:: SOURCE DATA

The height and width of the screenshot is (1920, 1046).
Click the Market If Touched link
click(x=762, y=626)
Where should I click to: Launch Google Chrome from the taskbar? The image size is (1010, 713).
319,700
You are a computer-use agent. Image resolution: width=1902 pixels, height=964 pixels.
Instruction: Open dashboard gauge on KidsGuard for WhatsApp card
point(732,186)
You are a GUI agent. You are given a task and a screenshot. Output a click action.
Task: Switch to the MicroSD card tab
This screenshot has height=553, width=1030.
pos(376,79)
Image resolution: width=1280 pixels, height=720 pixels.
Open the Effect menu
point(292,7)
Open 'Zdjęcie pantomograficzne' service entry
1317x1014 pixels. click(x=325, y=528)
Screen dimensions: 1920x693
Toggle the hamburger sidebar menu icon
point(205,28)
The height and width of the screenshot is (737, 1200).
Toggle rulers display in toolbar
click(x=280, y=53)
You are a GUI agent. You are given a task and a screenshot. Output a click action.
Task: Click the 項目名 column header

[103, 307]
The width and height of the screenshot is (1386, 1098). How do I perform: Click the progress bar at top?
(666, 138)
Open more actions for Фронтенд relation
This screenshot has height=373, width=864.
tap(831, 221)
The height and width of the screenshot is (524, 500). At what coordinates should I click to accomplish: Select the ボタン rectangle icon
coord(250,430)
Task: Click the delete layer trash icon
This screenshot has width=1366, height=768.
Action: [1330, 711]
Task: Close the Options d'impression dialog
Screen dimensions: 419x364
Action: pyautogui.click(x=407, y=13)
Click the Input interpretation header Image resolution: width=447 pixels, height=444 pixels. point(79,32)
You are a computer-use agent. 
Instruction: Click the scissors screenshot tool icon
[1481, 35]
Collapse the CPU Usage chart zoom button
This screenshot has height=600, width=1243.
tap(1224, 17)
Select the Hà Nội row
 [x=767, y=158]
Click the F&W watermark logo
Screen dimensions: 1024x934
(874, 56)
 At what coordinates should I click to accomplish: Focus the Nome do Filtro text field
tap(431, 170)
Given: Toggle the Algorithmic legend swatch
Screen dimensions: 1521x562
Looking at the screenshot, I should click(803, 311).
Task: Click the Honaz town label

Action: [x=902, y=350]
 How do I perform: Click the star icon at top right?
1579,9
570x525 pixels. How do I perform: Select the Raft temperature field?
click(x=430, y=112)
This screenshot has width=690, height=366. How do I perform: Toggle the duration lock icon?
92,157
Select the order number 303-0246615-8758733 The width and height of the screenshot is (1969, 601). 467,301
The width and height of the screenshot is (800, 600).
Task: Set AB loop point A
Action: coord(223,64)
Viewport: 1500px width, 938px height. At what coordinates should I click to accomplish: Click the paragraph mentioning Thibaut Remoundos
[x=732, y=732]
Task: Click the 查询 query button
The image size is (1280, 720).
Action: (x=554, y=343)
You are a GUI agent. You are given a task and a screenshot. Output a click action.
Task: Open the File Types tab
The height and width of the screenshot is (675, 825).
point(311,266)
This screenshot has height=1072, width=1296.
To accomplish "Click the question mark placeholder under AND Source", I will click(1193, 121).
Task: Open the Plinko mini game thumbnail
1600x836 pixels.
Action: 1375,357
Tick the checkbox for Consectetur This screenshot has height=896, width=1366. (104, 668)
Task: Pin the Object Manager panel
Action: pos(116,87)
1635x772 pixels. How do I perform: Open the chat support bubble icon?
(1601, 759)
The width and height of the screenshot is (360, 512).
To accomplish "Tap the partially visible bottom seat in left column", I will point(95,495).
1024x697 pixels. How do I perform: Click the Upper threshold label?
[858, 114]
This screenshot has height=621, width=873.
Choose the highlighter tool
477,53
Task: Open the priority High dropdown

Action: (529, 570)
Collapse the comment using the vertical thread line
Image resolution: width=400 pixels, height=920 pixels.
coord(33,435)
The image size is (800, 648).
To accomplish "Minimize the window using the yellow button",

::::

## [EXERCISE PROMPT]
Word for word, output the records that appear above.

## [RESPONSE BELOW]
The height and width of the screenshot is (1920, 1046).
Click the Market If Touched link
click(x=762, y=626)
Where should I click to: Launch Google Chrome from the taskbar? The image size is (1010, 713).
319,700
You are a computer-use agent. Image resolution: width=1902 pixels, height=964 pixels.
Instruction: Open dashboard gauge on KidsGuard for WhatsApp card
point(732,186)
You are a GUI agent. You are given a task and a screenshot. Output a click action.
Task: Switch to the MicroSD card tab
This screenshot has height=553, width=1030.
pos(376,79)
Image resolution: width=1280 pixels, height=720 pixels.
Open the Effect menu
point(292,7)
Open 'Zdjęcie pantomograficzne' service entry
1317x1014 pixels. click(x=325, y=528)
Screen dimensions: 1920x693
Toggle the hamburger sidebar menu icon
point(205,28)
The height and width of the screenshot is (737, 1200).
Toggle rulers display in toolbar
click(x=280, y=53)
You are a GUI agent. You are given a task and a screenshot. Output a click action.
Task: Click the 項目名 column header

[103, 307]
The width and height of the screenshot is (1386, 1098). How do I perform: Click the progress bar at top?
(666, 138)
Open more actions for Фронтенд relation
This screenshot has height=373, width=864.
tap(831, 221)
The height and width of the screenshot is (524, 500). At what coordinates should I click to accomplish: Select the ボタン rectangle icon
coord(250,430)
Task: Click the delete layer trash icon
This screenshot has width=1366, height=768.
Action: [1330, 711]
Task: Close the Options d'impression dialog
Screen dimensions: 419x364
Action: pyautogui.click(x=407, y=13)
Click the Input interpretation header Image resolution: width=447 pixels, height=444 pixels. point(79,32)
You are a computer-use agent. 
Instruction: Click the scissors screenshot tool icon
[1481, 35]
Collapse the CPU Usage chart zoom button
This screenshot has height=600, width=1243.
tap(1224, 17)
Select the Hà Nội row
 [x=767, y=158]
Click the F&W watermark logo
Screen dimensions: 1024x934
(874, 56)
 At what coordinates should I click to accomplish: Focus the Nome do Filtro text field
tap(431, 170)
Given: Toggle the Algorithmic legend swatch
Screen dimensions: 1521x562
Looking at the screenshot, I should click(803, 311).
Task: Click the Honaz town label

Action: [x=902, y=350]
 How do I perform: Click the star icon at top right?
1579,9
570x525 pixels. How do I perform: Select the Raft temperature field?
click(x=430, y=112)
This screenshot has width=690, height=366. How do I perform: Toggle the duration lock icon?
92,157
Select the order number 303-0246615-8758733 The width and height of the screenshot is (1969, 601). 467,301
The width and height of the screenshot is (800, 600).
Task: Set AB loop point A
Action: coord(223,64)
Viewport: 1500px width, 938px height. At what coordinates should I click to accomplish: Click the paragraph mentioning Thibaut Remoundos
[x=732, y=732]
Task: Click the 查询 query button
The image size is (1280, 720).
Action: (x=554, y=343)
You are a GUI agent. You are given a task and a screenshot. Output a click action.
Task: Open the File Types tab
The height and width of the screenshot is (675, 825).
point(311,266)
This screenshot has height=1072, width=1296.
To accomplish "Click the question mark placeholder under AND Source", I will click(1193, 121).
Task: Open the Plinko mini game thumbnail
1600x836 pixels.
Action: 1375,357
Tick the checkbox for Consectetur This screenshot has height=896, width=1366. (104, 668)
Task: Pin the Object Manager panel
Action: pos(116,87)
1635x772 pixels. How do I perform: Open the chat support bubble icon?
(1601, 759)
The width and height of the screenshot is (360, 512).
To accomplish "Tap the partially visible bottom seat in left column", I will point(95,495).
1024x697 pixels. How do I perform: Click the Upper threshold label?
[858, 114]
This screenshot has height=621, width=873.
Choose the highlighter tool
477,53
Task: Open the priority High dropdown

Action: (529, 570)
Collapse the comment using the vertical thread line
Image resolution: width=400 pixels, height=920 pixels.
coord(33,435)
The image size is (800, 648).
To accomplish "Minimize the window using the yellow button",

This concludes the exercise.